━━━ Source information ━━━

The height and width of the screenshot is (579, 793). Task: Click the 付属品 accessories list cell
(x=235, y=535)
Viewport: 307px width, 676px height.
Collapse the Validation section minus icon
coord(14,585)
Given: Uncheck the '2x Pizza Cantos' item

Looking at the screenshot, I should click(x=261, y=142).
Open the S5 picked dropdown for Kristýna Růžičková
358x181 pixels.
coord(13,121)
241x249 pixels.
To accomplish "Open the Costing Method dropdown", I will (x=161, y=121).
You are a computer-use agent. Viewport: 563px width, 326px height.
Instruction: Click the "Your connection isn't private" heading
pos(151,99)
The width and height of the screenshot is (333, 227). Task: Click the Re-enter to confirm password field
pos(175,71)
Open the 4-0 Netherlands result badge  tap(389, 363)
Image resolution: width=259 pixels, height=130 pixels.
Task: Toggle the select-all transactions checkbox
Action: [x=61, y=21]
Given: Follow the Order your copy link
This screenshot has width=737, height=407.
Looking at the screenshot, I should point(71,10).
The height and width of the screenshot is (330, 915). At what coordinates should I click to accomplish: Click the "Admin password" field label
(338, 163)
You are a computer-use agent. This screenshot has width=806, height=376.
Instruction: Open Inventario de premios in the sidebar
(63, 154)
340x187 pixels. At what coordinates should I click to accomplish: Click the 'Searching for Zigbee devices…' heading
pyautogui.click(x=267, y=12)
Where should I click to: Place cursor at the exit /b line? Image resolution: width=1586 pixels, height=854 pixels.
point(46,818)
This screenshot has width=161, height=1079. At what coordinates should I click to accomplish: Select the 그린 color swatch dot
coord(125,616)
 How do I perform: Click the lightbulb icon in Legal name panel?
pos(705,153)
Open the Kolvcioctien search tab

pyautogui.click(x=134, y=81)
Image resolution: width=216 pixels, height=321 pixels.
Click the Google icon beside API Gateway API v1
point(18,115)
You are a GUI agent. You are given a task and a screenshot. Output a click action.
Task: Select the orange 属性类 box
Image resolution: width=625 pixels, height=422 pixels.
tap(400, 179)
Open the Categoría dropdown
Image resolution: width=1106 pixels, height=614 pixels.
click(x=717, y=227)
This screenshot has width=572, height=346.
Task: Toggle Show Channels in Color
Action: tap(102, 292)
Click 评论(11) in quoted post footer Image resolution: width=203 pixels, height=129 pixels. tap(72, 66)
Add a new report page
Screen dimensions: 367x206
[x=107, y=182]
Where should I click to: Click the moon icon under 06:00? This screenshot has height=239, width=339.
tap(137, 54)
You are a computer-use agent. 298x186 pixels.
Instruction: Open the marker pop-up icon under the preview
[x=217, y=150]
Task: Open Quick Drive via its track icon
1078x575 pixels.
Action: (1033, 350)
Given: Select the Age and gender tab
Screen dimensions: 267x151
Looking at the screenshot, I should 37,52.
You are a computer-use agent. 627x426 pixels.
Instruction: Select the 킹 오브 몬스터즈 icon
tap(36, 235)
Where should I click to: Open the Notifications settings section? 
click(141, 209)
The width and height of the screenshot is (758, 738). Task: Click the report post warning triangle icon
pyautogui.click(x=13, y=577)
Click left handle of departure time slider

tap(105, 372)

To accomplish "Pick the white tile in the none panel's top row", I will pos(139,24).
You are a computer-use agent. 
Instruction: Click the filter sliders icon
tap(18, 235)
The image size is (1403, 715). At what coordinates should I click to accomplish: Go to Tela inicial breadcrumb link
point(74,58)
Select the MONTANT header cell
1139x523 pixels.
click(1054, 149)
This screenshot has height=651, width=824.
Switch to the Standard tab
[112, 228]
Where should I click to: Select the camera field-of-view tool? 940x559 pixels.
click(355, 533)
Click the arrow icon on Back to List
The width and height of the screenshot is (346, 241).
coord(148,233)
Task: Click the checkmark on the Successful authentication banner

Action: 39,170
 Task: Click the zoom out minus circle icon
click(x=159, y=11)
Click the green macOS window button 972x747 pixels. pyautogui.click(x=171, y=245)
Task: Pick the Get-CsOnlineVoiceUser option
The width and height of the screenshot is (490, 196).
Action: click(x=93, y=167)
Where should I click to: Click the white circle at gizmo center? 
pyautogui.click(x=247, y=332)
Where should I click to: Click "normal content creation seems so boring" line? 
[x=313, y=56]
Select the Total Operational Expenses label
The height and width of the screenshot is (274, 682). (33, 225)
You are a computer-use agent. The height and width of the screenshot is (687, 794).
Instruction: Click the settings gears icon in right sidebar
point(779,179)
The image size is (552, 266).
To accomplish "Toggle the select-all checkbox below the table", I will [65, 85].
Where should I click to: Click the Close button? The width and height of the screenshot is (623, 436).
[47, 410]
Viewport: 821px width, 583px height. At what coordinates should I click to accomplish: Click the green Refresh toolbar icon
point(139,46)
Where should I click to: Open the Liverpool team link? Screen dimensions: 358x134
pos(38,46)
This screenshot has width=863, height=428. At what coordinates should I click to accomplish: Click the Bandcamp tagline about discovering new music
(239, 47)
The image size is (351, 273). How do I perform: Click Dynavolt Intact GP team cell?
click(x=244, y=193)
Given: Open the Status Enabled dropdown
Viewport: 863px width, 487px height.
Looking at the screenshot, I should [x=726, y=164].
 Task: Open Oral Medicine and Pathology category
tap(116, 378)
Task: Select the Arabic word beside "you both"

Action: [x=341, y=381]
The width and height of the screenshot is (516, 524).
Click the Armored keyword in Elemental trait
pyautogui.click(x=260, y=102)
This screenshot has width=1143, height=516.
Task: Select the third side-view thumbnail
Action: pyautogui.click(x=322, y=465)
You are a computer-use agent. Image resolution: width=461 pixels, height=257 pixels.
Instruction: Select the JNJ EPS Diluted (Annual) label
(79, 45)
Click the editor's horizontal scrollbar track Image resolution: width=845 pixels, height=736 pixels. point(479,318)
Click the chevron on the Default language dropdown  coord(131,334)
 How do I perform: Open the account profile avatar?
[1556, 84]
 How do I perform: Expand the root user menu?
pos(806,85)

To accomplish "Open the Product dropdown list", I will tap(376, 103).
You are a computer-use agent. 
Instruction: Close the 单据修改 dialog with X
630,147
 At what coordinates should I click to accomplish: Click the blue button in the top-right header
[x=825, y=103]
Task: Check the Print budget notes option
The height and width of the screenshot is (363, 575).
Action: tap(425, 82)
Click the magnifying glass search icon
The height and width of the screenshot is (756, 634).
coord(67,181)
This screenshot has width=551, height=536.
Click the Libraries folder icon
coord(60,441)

━━━

All records above are to be printed exactly, with nothing omitted.

▸ **Answer space**
The height and width of the screenshot is (579, 793). Task: Click the 付属品 accessories list cell
(x=235, y=535)
Viewport: 307px width, 676px height.
Collapse the Validation section minus icon
coord(14,585)
Given: Uncheck the '2x Pizza Cantos' item

Looking at the screenshot, I should click(x=261, y=142).
Open the S5 picked dropdown for Kristýna Růžičková
358x181 pixels.
coord(13,121)
241x249 pixels.
To accomplish "Open the Costing Method dropdown", I will (x=161, y=121).
You are a computer-use agent. Viewport: 563px width, 326px height.
Instruction: Click the "Your connection isn't private" heading
pos(151,99)
The width and height of the screenshot is (333, 227). Task: Click the Re-enter to confirm password field
pos(175,71)
Open the 4-0 Netherlands result badge  tap(389, 363)
Image resolution: width=259 pixels, height=130 pixels.
Task: Toggle the select-all transactions checkbox
Action: [x=61, y=21]
Given: Follow the Order your copy link
This screenshot has width=737, height=407.
Looking at the screenshot, I should point(71,10).
The height and width of the screenshot is (330, 915). At what coordinates should I click to accomplish: Click the "Admin password" field label
(338, 163)
You are a computer-use agent. This screenshot has width=806, height=376.
Instruction: Open Inventario de premios in the sidebar
(63, 154)
340x187 pixels. At what coordinates should I click to accomplish: Click the 'Searching for Zigbee devices…' heading
pyautogui.click(x=267, y=12)
Where should I click to: Place cursor at the exit /b line? Image resolution: width=1586 pixels, height=854 pixels.
point(46,818)
This screenshot has width=161, height=1079. At what coordinates should I click to accomplish: Select the 그린 color swatch dot
coord(125,616)
 How do I perform: Click the lightbulb icon in Legal name panel?
pos(705,153)
Open the Kolvcioctien search tab

pyautogui.click(x=134, y=81)
Image resolution: width=216 pixels, height=321 pixels.
Click the Google icon beside API Gateway API v1
point(18,115)
You are a GUI agent. You are given a task and a screenshot. Output a click action.
Task: Select the orange 属性类 box
Image resolution: width=625 pixels, height=422 pixels.
tap(400, 179)
Open the Categoría dropdown
Image resolution: width=1106 pixels, height=614 pixels.
click(x=717, y=227)
This screenshot has width=572, height=346.
Task: Toggle Show Channels in Color
Action: tap(102, 292)
Click 评论(11) in quoted post footer Image resolution: width=203 pixels, height=129 pixels. tap(72, 66)
Add a new report page
Screen dimensions: 367x206
[x=107, y=182]
Where should I click to: Click the moon icon under 06:00? This screenshot has height=239, width=339.
tap(137, 54)
You are a computer-use agent. 298x186 pixels.
Instruction: Open the marker pop-up icon under the preview
[x=217, y=150]
Task: Open Quick Drive via its track icon
1078x575 pixels.
Action: (1033, 350)
Given: Select the Age and gender tab
Screen dimensions: 267x151
Looking at the screenshot, I should 37,52.
You are a computer-use agent. 627x426 pixels.
Instruction: Select the 킹 오브 몬스터즈 icon
tap(36, 235)
Where should I click to: Open the Notifications settings section? 
click(141, 209)
The width and height of the screenshot is (758, 738). Task: Click the report post warning triangle icon
pyautogui.click(x=13, y=577)
Click left handle of departure time slider

tap(105, 372)

To accomplish "Pick the white tile in the none panel's top row", I will pos(139,24).
You are a computer-use agent. 
Instruction: Click the filter sliders icon
tap(18, 235)
The image size is (1403, 715). At what coordinates should I click to accomplish: Go to Tela inicial breadcrumb link
point(74,58)
Select the MONTANT header cell
1139x523 pixels.
click(1054, 149)
This screenshot has height=651, width=824.
Switch to the Standard tab
[112, 228]
Where should I click to: Select the camera field-of-view tool? 940x559 pixels.
click(355, 533)
Click the arrow icon on Back to List
The width and height of the screenshot is (346, 241).
coord(148,233)
Task: Click the checkmark on the Successful authentication banner

Action: 39,170
 Task: Click the zoom out minus circle icon
click(x=159, y=11)
Click the green macOS window button 972x747 pixels. pyautogui.click(x=171, y=245)
Task: Pick the Get-CsOnlineVoiceUser option
The width and height of the screenshot is (490, 196).
Action: click(x=93, y=167)
Where should I click to: Click the white circle at gizmo center? 
pyautogui.click(x=247, y=332)
Where should I click to: Click "normal content creation seems so boring" line? 
[x=313, y=56]
Select the Total Operational Expenses label
The height and width of the screenshot is (274, 682). (33, 225)
You are a computer-use agent. The height and width of the screenshot is (687, 794).
Instruction: Click the settings gears icon in right sidebar
point(779,179)
The image size is (552, 266).
To accomplish "Toggle the select-all checkbox below the table", I will [65, 85].
Where should I click to: Click the Close button? The width and height of the screenshot is (623, 436).
[47, 410]
Viewport: 821px width, 583px height. At what coordinates should I click to accomplish: Click the green Refresh toolbar icon
point(139,46)
Where should I click to: Open the Liverpool team link? Screen dimensions: 358x134
pos(38,46)
This screenshot has width=863, height=428. At what coordinates should I click to accomplish: Click the Bandcamp tagline about discovering new music
(239, 47)
The image size is (351, 273). How do I perform: Click Dynavolt Intact GP team cell?
click(x=244, y=193)
Given: Open the Status Enabled dropdown
Viewport: 863px width, 487px height.
Looking at the screenshot, I should [x=726, y=164].
 Task: Open Oral Medicine and Pathology category
tap(116, 378)
Task: Select the Arabic word beside "you both"

Action: [x=341, y=381]
The width and height of the screenshot is (516, 524).
Click the Armored keyword in Elemental trait
pyautogui.click(x=260, y=102)
This screenshot has width=1143, height=516.
Task: Select the third side-view thumbnail
Action: pyautogui.click(x=322, y=465)
You are a computer-use agent. Image resolution: width=461 pixels, height=257 pixels.
Instruction: Select the JNJ EPS Diluted (Annual) label
(79, 45)
Click the editor's horizontal scrollbar track Image resolution: width=845 pixels, height=736 pixels. point(479,318)
Click the chevron on the Default language dropdown  coord(131,334)
 How do I perform: Open the account profile avatar?
[1556, 84]
 How do I perform: Expand the root user menu?
pos(806,85)

To accomplish "Open the Product dropdown list", I will tap(376, 103).
You are a computer-use agent. 
Instruction: Close the 单据修改 dialog with X
630,147
 At what coordinates should I click to accomplish: Click the blue button in the top-right header
[x=825, y=103]
Task: Check the Print budget notes option
The height and width of the screenshot is (363, 575).
Action: tap(425, 82)
Click the magnifying glass search icon
The height and width of the screenshot is (756, 634).
coord(67,181)
This screenshot has width=551, height=536.
Click the Libraries folder icon
coord(60,441)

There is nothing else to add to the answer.